What needs to be done
For the material below, output exactly the span from the line with "You are a computer-use agent. The" to the line with "Instruction: Open the search magnifier icon", including both, and nothing besides.

Entries shown
Start of Block

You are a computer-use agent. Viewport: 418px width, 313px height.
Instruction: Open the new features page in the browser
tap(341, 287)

End of Block
Start of Block

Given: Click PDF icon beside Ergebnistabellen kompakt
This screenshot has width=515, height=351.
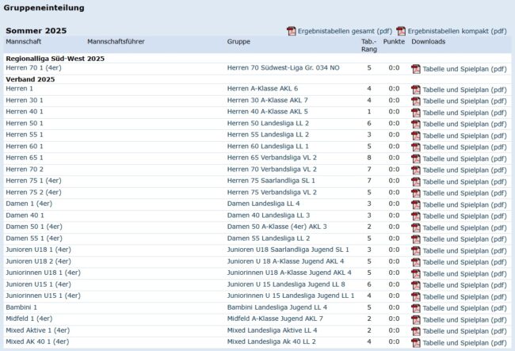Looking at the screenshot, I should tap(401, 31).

End of Block
Start of Block

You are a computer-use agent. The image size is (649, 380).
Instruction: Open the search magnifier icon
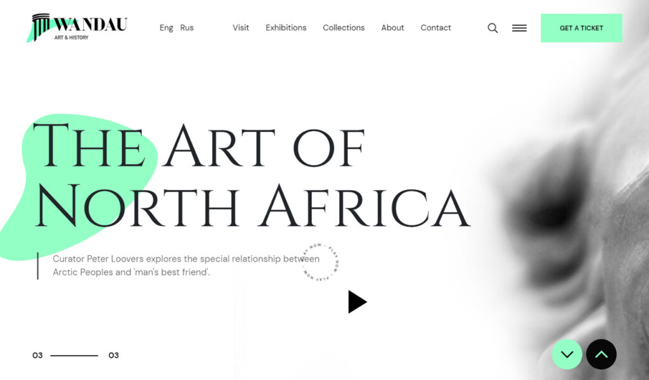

End of Block

Output
You are a computer-use agent. The image size is (649, 380).
Instruction: Open the search magnifier icon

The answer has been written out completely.